------ Passage for review ------

PAG-VI: PRACTICAL IMPLICATIONS OF SWINE GENOME KNOWLEDGE

PAG-VI  Plant & Animal Genome VI Conference

Town & Country Hotel, San Diego, CA, January 18-22, 1998.


W58

PRACTICAL IMPLICATIONS OF SWINE GENOME KNOWLEDGE

DAVID LYNN MEEKER

    122 Animal Sciences, Ohio State University, 2029 Fyffe Rd, Columbus, OH 43210

Producer attitudes about biotechnological developments are often very different from the attitudes of researchers. They want to know how things can make money rather than how things work. They want to see quick returns and practical uses from research investment. Implementation of new technologies is necessary to reduce the cost of production, increase quality of products, and improve the environmental sustainability of production systems. Knowledge of the pig genome can help the industry improve meat quality, disease resistance, growth rate, muscle deposition, reproduction, semen quality, and litter size. Decisions by producers on implementing biotechnology applications will be made by balancing the benefits with the costs, including possibilities of lost customers because of resistance to biotechnology. The pork industry has become very consumer oriented while competition intensifies among meats and the size of the global market increases. Consumers may oppose biotechnological developments because of fear, lack of knowledge, and misunderstanding. Scientists must do more to demonstrate safety and acceptability of biotechnology to the public so pork producers can use new developments without worry of losing market share. Producers sometimes have the perception that academic arrogance, discipline myopia, uncoordinated research, slow technology transfer, increasing research costs, and counter-productive tenure systems prevent scientists from being as relevant and responsive as they could be. Support from producers is essential as scientists seek funding. This support can be attained by integrating basic research into systems, improving communication skills, achieving more efficient research budgets, rapidly publishing results, and developing flexible research agendas.

------ Records ------

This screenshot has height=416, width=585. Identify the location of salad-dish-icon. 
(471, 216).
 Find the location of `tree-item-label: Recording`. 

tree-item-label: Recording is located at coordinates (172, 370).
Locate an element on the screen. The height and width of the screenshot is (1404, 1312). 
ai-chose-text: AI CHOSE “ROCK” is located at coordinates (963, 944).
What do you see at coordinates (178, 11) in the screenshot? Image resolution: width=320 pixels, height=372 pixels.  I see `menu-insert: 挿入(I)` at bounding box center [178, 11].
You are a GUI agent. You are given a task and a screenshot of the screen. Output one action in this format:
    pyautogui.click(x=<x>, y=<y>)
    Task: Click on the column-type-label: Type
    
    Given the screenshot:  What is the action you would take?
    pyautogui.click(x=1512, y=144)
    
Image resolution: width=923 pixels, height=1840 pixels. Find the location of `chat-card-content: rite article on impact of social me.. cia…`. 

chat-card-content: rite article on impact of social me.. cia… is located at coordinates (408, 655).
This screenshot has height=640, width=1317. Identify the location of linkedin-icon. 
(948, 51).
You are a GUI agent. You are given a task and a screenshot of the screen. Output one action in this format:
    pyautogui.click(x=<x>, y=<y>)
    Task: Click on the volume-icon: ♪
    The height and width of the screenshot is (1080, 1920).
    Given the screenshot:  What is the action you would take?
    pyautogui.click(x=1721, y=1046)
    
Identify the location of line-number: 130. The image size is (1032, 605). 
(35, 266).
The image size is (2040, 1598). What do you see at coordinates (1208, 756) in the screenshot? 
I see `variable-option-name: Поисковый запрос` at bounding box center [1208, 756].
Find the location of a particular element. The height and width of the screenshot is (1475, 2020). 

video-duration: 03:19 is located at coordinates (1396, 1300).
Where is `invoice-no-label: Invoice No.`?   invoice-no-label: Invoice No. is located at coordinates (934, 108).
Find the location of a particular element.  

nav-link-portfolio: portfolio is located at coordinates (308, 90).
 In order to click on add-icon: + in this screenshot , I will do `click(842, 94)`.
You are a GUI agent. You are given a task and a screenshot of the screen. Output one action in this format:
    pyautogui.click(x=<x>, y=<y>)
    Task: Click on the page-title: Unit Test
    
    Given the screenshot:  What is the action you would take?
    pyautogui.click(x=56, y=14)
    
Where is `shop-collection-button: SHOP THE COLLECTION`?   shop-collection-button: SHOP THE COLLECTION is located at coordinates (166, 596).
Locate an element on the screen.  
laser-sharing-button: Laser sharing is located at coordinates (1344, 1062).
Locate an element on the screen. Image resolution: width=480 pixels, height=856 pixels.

------

* What to do *
In the swine genome abstract:
(a) Where was the conference held?
(b) What traits does the abstract say knowledge of the pig genome can help the industry improve?
(c) Why might consumers oppose biotechnological developments, according to the abstract?

* Solution *
(a) At the Town & Country Hotel in San Diego, CA.
(b) Meat quality, disease resistance, growth rate, muscle deposition, reproduction, semen quality, and litter size.
(c) Because of fear, lack of knowledge, and misunderstanding.